The compliant loan limit is set by the Federal Housing Finance Agency (FHFA). Mortgages below this amount generally have the lowest effective rates and in some cases are easier to obtain.
With prices that appreciate quickly over the past year, a sharp increase in the loan limit would be fat new. Potential buyers would be able to broaden their price range in many cases and homeowners whose loans exceed the previous loan limit might be able to refinance at a lower rate.
So that shouldn’t come as a surprise, then, word quickly spread about the earlier-than-normal increase in the $ 548,250 compliant loan limit to $ 625,000.
There is just one problem: nothing has changed yet! The compliant loan limit is always $ 548,250 and it will continue to be $ 548,250 until November 30 at the earliest.
So Why did people say $ 625,000?
It all started with a major lender posting ad that it would accept loan amounts up to $ 625,000 as “high balance” (HB) compliant. HB loans are already a thing for counties where house prices are much higher than the national average. This announcement was important as it extended HB eligibility to ALL counties (i.e. even those where the maximum amount is still the national minimum of $ 548,250).

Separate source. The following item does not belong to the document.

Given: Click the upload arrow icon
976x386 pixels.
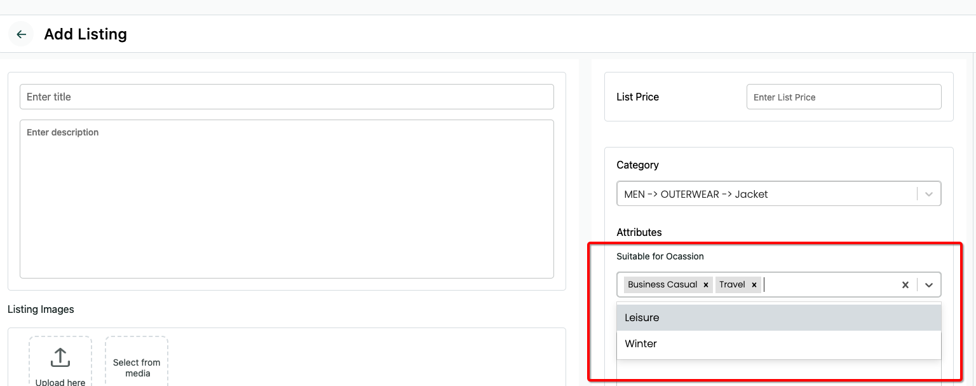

Days later, a few other lenders followed suit with similar announcements. People have spoken. Apparently it’s easier to say, “See the loan limits have gone up to 625k?” “Than to say” have you heard that a certain lender is currently offering HB-compliant prices to non-HB counties? ” As such, it didn’t take long for the industry to be buzzing with questions and comments about “the new loan limit.”
Again, there is no new loan limit. This is just an innovative strategy from a some mortgage lenders designed to give their clients more flexibility and / or to stay ahead of their competition. It is Why they do, but why are they ABLE to do it? After all, a compliant loan that does not comply with existing guidelines is not so true for mortgage lenders.
The answer is actually surprisingly simple. These lenders know when the new loan limit will be announced, and they know it will almost certainly be over $ 625,000. Here’s why:
Compliant loan limits are in fact updated at the same time every year, immediately after the publication in November of the FHFA House Price Index (HPI). Specifically, the FHFA uses what it calls the “Extended Data HPI”. Determining new loan limits is as easy as looking at the expanded HPI for the third quarter of 2021 and comparing it to the third quarter of 2020.
The HPI number for Q3 is expected to be released on November 30. While the third quarter shows no improvement, prices have risen enough over the other three quarters to push the new loan limit to over $ 618,000. But these are quarterly figures, and the FHFA actually publishes monthly figures which closely mirror quarterly data. By the way, the first month of the third quarter was released this week and posted a gain of 1.4% – enough for the loan limit calculation to spit out $ 627,600 without any further price appreciation in August or in September.
In other words, and to make a very long story very short, $ 625,000 reflects a extremely safe and highly educated guess from a few mortgage companies only on where the new compliant loan limit will arrive at the end of November.
After a volatile week of significantly increasing the rate, the current week started off with the same thing. That said, volatility was much more contained and on Wednesday bond yields started to decline slightly. On Friday afternoon, 10-year Treasury yields (a loose indicator of mortgage rate dynamics) were at their low for the week. Unfortunately, these levels were even higher than the highs of last week.